TASK DATA
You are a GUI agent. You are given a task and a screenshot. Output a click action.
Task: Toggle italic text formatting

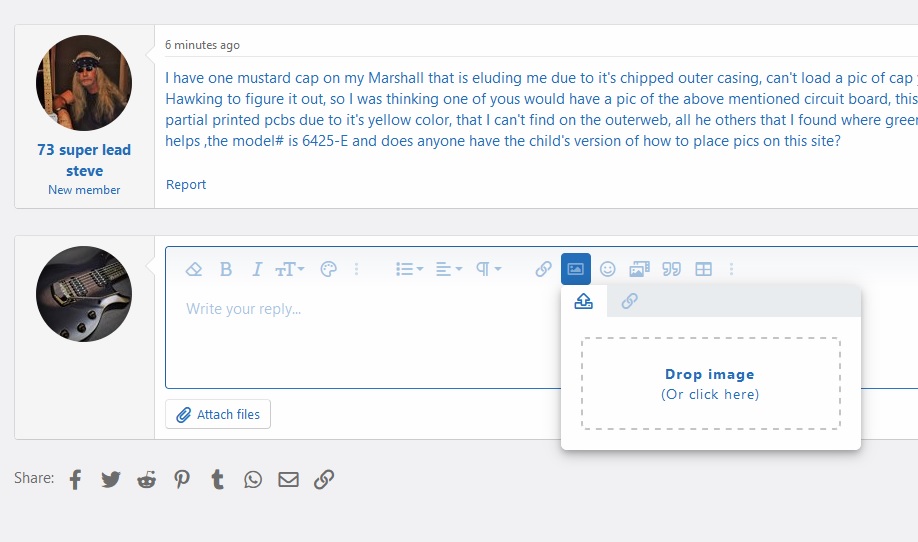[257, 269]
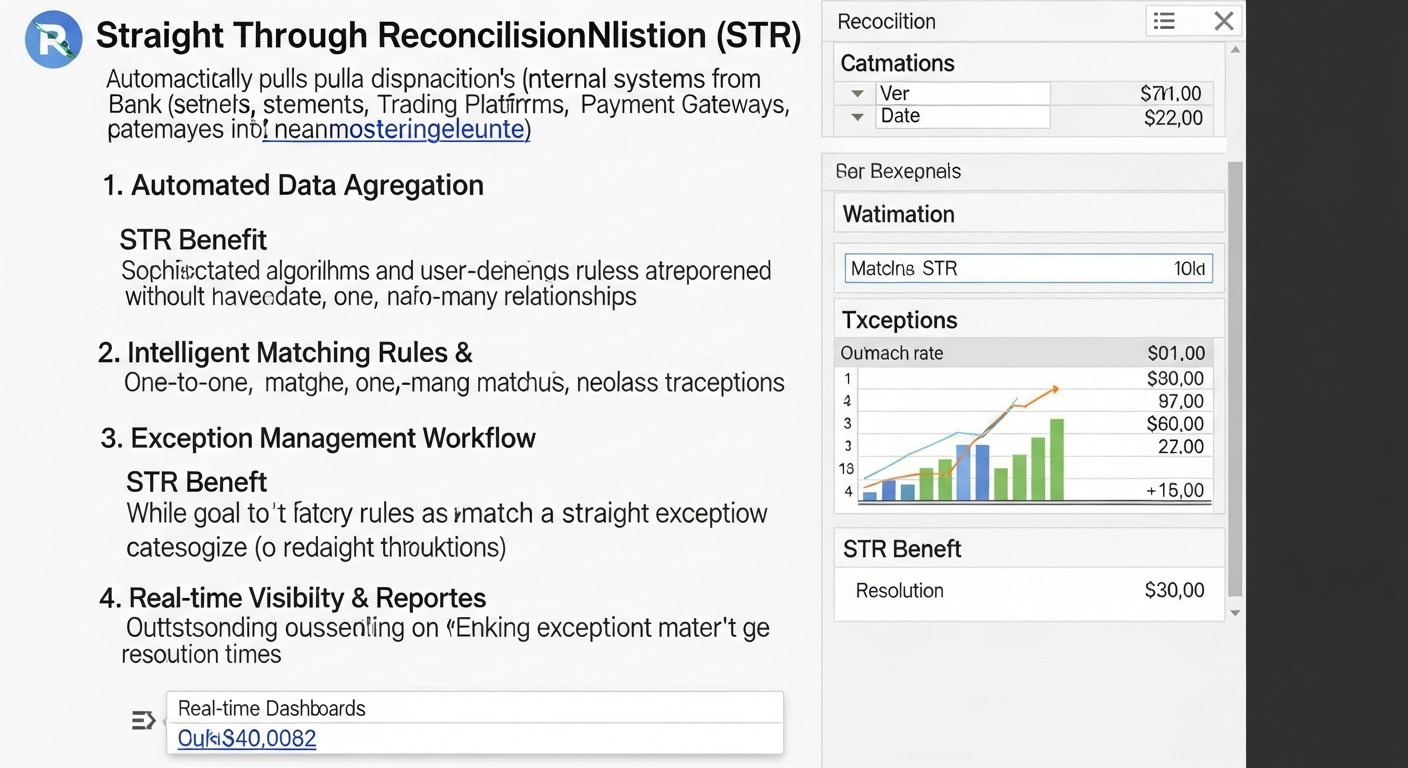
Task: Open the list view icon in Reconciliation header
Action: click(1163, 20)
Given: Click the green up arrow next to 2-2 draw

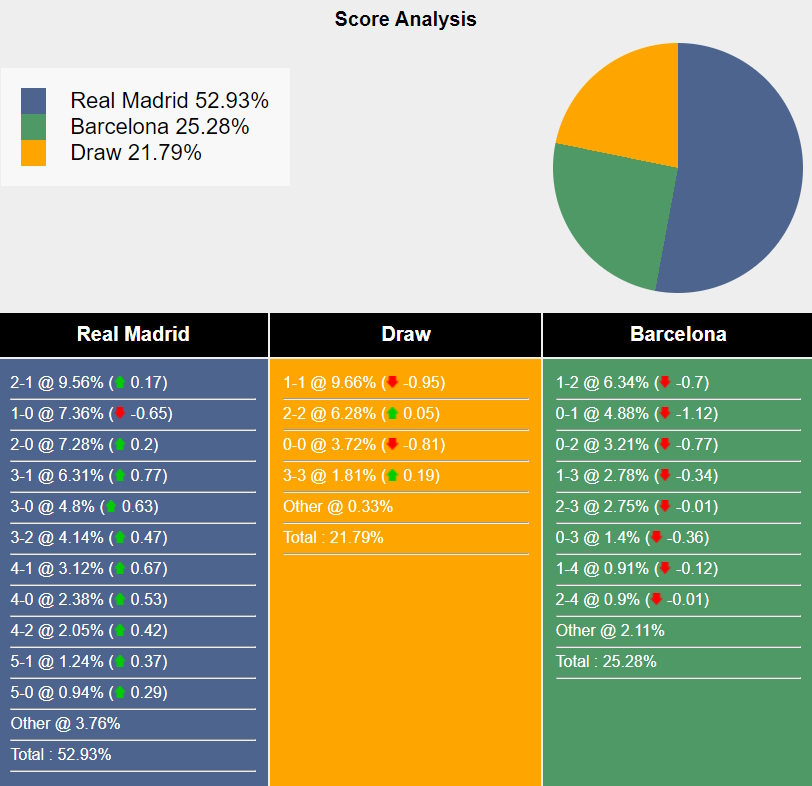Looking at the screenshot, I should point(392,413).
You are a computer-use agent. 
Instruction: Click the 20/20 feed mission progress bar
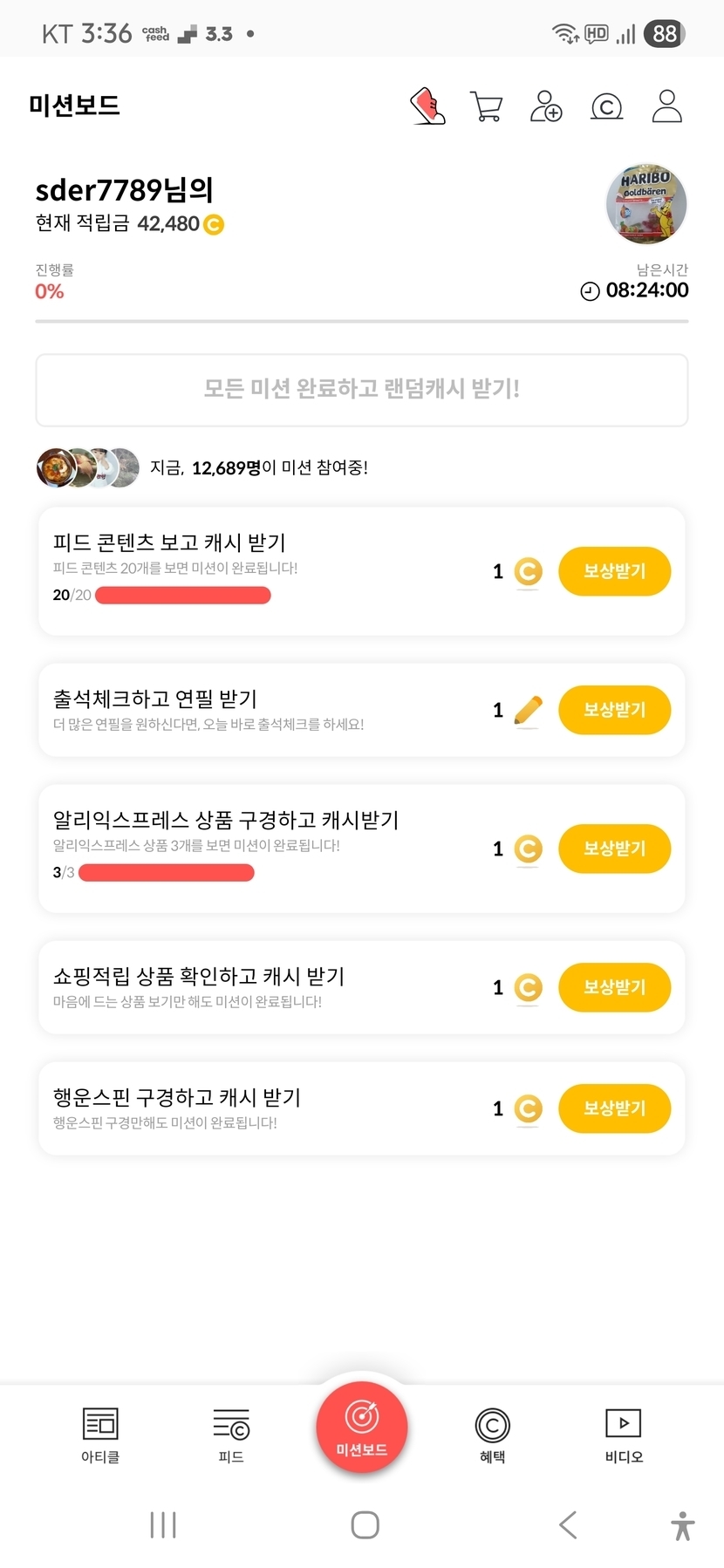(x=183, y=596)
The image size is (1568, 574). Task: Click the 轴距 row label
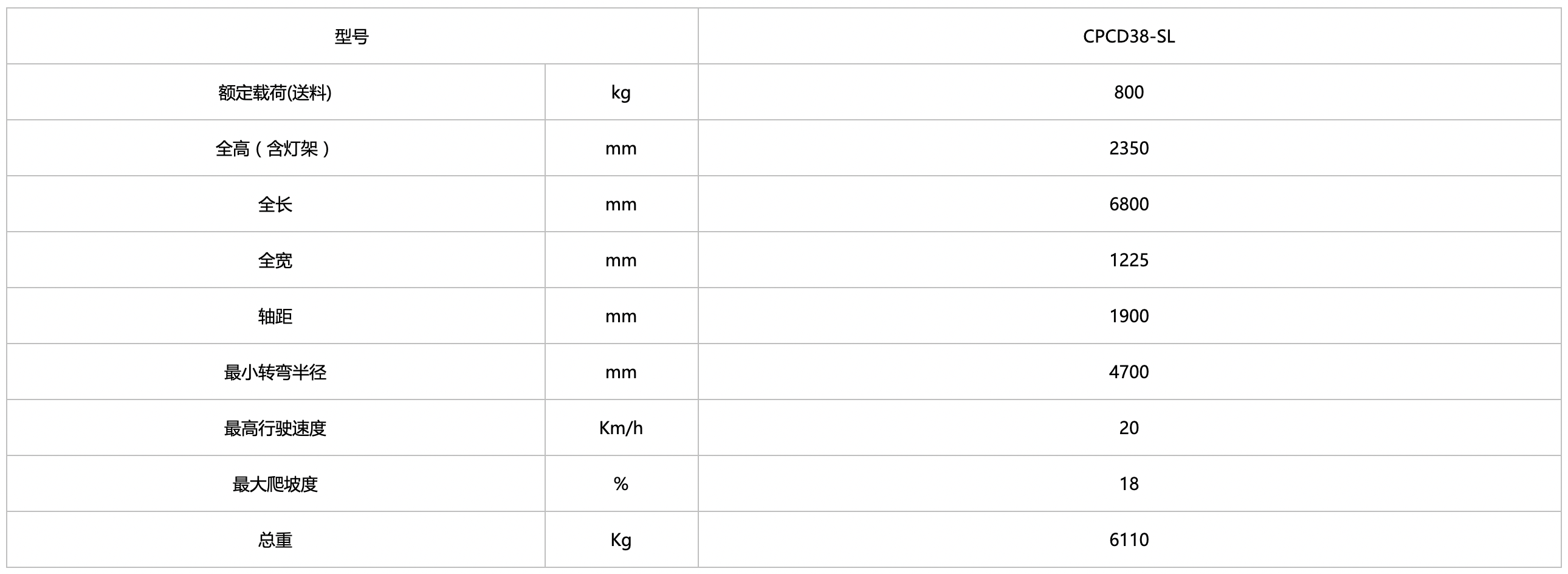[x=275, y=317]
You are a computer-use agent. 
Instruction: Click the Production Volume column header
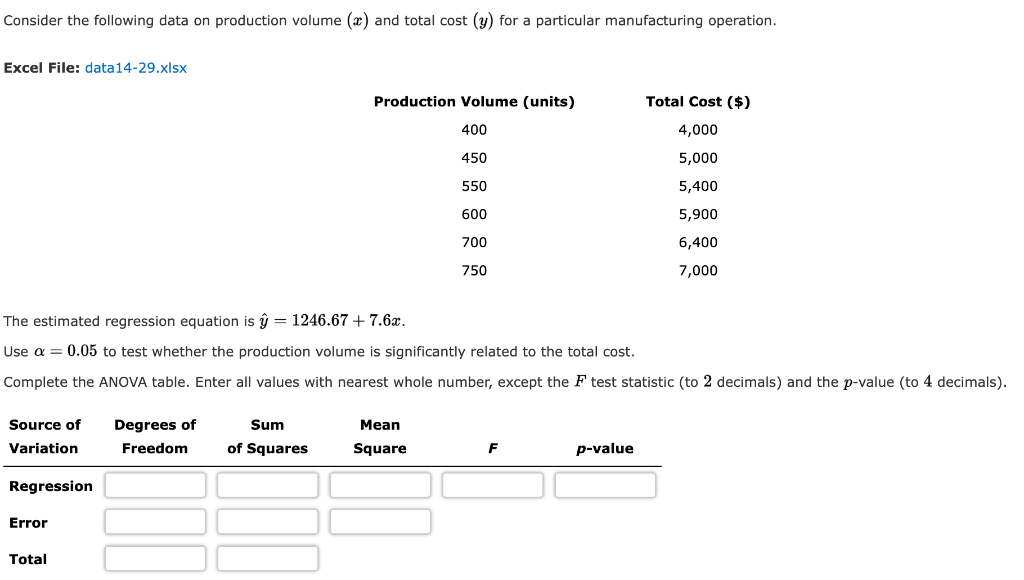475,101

WORK ITEM
Could you write out every record exactly, leaving the pictures out?

REPLY
You are a GUI agent. You are given a task and a screenshot. Output a click action.
Task: Toggle italic text formatting

[257, 269]
Task: Open the list view icon in Reconciliation header
Action: click(1163, 20)
Given: Click the green up arrow next to 2-2 draw

Looking at the screenshot, I should point(392,413).
You are a computer-use agent. 
Instruction: Click the 20/20 feed mission progress bar
(x=183, y=596)
The image size is (1568, 574). Task: Click the 轴距 row label
[x=275, y=317]
You are a computer-use agent. 
Instruction: Click the Production Volume column header
475,101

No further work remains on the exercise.